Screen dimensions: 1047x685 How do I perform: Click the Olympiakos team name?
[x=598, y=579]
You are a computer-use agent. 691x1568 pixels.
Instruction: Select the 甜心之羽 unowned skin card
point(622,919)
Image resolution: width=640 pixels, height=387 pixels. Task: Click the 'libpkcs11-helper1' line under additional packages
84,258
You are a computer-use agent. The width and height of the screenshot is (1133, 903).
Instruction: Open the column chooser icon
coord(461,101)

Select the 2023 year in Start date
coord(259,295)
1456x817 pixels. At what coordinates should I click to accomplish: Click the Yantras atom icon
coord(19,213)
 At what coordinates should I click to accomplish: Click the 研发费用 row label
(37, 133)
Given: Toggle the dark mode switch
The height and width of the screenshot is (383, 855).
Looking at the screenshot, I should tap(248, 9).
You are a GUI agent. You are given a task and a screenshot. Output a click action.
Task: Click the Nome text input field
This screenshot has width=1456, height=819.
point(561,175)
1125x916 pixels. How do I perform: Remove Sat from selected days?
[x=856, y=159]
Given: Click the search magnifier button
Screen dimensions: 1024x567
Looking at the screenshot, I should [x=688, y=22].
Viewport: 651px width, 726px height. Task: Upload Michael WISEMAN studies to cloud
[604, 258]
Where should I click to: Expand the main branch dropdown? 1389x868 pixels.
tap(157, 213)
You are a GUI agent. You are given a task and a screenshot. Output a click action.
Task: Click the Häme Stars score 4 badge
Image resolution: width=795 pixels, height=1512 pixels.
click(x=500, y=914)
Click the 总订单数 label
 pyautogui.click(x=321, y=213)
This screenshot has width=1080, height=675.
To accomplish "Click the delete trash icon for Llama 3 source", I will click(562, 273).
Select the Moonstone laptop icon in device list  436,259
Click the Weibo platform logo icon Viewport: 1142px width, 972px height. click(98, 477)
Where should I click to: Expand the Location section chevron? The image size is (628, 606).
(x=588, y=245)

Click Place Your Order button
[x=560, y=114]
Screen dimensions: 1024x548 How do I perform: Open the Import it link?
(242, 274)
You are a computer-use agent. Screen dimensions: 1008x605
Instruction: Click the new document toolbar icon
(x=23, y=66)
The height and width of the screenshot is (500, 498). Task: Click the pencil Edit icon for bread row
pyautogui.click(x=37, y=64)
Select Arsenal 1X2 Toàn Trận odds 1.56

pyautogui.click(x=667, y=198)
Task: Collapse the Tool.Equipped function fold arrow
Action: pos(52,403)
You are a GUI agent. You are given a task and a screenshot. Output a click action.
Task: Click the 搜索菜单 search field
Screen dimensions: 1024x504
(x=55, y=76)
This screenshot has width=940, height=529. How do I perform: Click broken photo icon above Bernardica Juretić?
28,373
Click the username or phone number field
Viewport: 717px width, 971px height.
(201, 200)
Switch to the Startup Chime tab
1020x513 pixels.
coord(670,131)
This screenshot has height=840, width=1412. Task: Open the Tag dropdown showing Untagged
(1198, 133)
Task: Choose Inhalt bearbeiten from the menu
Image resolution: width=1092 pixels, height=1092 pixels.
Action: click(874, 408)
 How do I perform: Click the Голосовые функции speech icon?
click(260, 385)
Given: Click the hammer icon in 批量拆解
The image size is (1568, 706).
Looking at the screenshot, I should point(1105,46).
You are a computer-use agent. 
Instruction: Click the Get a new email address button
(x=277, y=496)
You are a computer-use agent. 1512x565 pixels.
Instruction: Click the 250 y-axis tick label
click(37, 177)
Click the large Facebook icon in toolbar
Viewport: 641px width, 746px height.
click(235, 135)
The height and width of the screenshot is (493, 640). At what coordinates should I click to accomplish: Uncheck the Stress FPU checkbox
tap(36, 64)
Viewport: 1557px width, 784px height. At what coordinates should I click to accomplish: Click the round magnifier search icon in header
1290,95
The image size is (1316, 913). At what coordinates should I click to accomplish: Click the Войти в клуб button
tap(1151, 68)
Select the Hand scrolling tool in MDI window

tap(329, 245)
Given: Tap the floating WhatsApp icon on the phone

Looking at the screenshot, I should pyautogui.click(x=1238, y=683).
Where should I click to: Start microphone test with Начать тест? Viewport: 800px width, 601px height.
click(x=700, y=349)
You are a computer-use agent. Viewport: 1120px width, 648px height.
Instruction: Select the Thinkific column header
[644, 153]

##############################

**WHAT YOU HAVE TO DO**
Look above for the line holding "Where should I click to: Expand the main", then set down exactly that line and every line after it up to and including the line holding "Click the large Facebook icon in toolbar", with nothing else.

**SOLUTION**
Where should I click to: Expand the main branch dropdown? 1389x868 pixels.
tap(157, 213)
You are a GUI agent. You are given a task and a screenshot. Output a click action.
Task: Click the Häme Stars score 4 badge
Image resolution: width=795 pixels, height=1512 pixels.
click(x=500, y=914)
Click the 总订单数 label
 pyautogui.click(x=321, y=213)
This screenshot has width=1080, height=675.
To accomplish "Click the delete trash icon for Llama 3 source", I will click(562, 273).
Select the Moonstone laptop icon in device list  436,259
Click the Weibo platform logo icon Viewport: 1142px width, 972px height. click(98, 477)
Where should I click to: Expand the Location section chevron? The image size is (628, 606).
(x=588, y=245)

Click Place Your Order button
[x=560, y=114]
Screen dimensions: 1024x548 How do I perform: Open the Import it link?
(242, 274)
You are a computer-use agent. Screen dimensions: 1008x605
Instruction: Click the new document toolbar icon
(x=23, y=66)
The height and width of the screenshot is (500, 498). Task: Click the pencil Edit icon for bread row
pyautogui.click(x=37, y=64)
Select Arsenal 1X2 Toàn Trận odds 1.56

pyautogui.click(x=667, y=198)
Task: Collapse the Tool.Equipped function fold arrow
Action: pos(52,403)
You are a GUI agent. You are given a task and a screenshot. Output a click action.
Task: Click the 搜索菜单 search field
Screen dimensions: 1024x504
(x=55, y=76)
This screenshot has width=940, height=529. How do I perform: Click broken photo icon above Bernardica Juretić?
28,373
Click the username or phone number field
Viewport: 717px width, 971px height.
(201, 200)
Switch to the Startup Chime tab
1020x513 pixels.
coord(670,131)
This screenshot has height=840, width=1412. Task: Open the Tag dropdown showing Untagged
(1198, 133)
Task: Choose Inhalt bearbeiten from the menu
Image resolution: width=1092 pixels, height=1092 pixels.
Action: click(874, 408)
 How do I perform: Click the Голосовые функции speech icon?
click(260, 385)
Given: Click the hammer icon in 批量拆解
The image size is (1568, 706).
Looking at the screenshot, I should point(1105,46).
You are a computer-use agent. 
Instruction: Click the Get a new email address button
(x=277, y=496)
You are a computer-use agent. 1512x565 pixels.
Instruction: Click the 250 y-axis tick label
click(37, 177)
Click the large Facebook icon in toolbar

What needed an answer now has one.